Altering the hierarchical morphology distribution of injection molded polyethylene by the introduction of crosslink network and periodical shear

High density polyethylene (HDPE) with moderate content of crosslink network (CPE) was successfully prepared through chemical method. Specimens for structural characterization have been molded by conventional injection molding (CIM) and pressure vibration injection molding (PVIM). Influence of crosslink network on hierarchical morphology distribution and mechanical properties was systematically studied. Polarized light microscopy (PLM) revealed that both CIM and PVIM PE samples have a typical “skin-core” structure and the thickness of shear layer of CIM PE and PVIM CPE samples obviously increase. Scanning electron microscopy (SEM) showed that shish-kebab structures are clearly observed in shear layer of CIM CPE sample, indicating that the crosslink network can surely improve the formation of shish-kebab structures. Moreover, we suppose that shish-kebab structures emerged in shear and core layer of PVIM CPE sample. Wideangle X-ray diffraction (WAXD) and small-angle X-ray scattering (SAXS) confirmed that more orientation and shish-kebab structures form even in core layer of PVIM CPE sample, which demonstrated that the hierarchical morphology was apparently altered by periodical shear and crosslink network. Finally, the mechanical properties revealed that this oriented structure increase the tensile strength from 31 MPa of CIM PE sample to 46 MPa of PVIM CPE sample. However, the tensile behavior tended to change from ductile fracture to brittle fracture.
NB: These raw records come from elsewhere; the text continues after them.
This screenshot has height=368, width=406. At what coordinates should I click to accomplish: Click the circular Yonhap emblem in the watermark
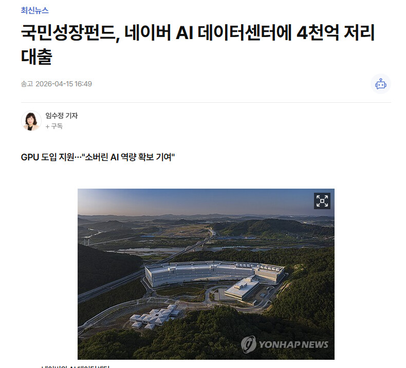click(249, 344)
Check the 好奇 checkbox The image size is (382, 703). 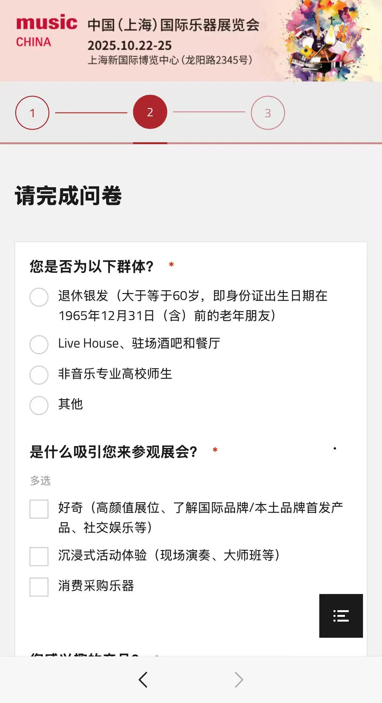tap(39, 509)
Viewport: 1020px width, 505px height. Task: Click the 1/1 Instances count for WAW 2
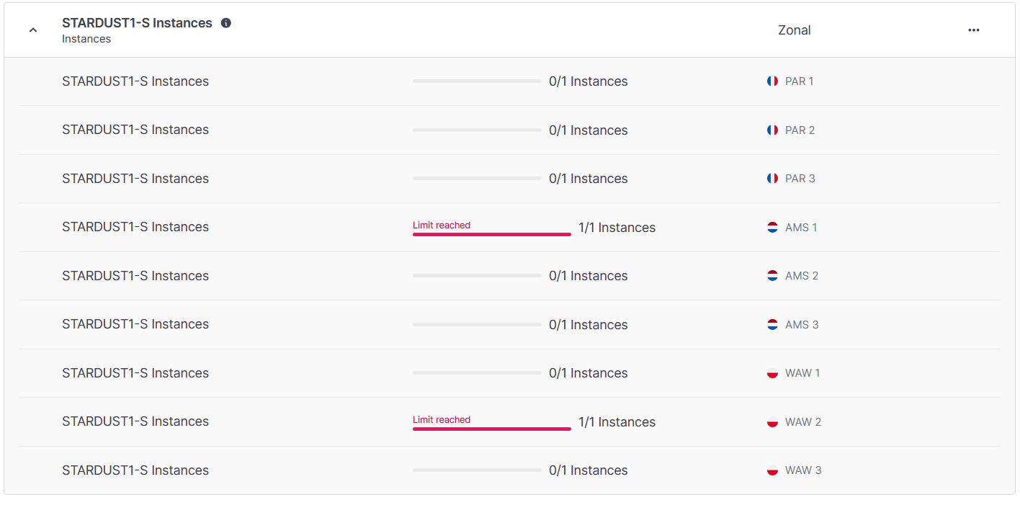617,422
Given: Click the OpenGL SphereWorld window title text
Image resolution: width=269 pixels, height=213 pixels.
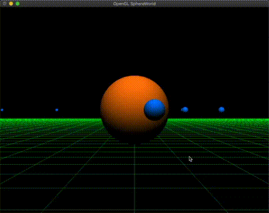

Mechanism for Shish Formation under Shear Flow: An Interpretation from an in Situ Morphological Study

Isotactic polypropylene has been systematically studied with in situ optical microscopy to obtain a real space view of the morphology evolution of shear induced crystallization as a function of shear rates and shear time to elucidate the mechanism of shish formation. The critical shear time for inception of shish formation on the shear rate have provided an important understanding of the molecular and entangled network relaxation in relation to the shish formation. Also the observation of a typical shear time dependent comet like shish-kebab structure formation on the interface and the morphological growth of the shish from a fiber inside our sample have led to a new hypothesis that the shish is formed through a multiple discrete steps instead of forming directly to the final most stable state, this means that a transition state may be existed before shish growth. Two steps shear experiments with various time intervals between each step were designed to verify our proposed transition state mechanism, which can be observed much directly and obviously through real-space morphology, especially at low shear rate with long shear time. Another time dependent relaxation time is introduced base on shear rate dependent experiment after the first step shear and has close relationship with the existence of the critical shear time. A general framework for the shish formation has been established which can capture all the observed morphological features well, including the existence of the critical shear time at a given shear rate.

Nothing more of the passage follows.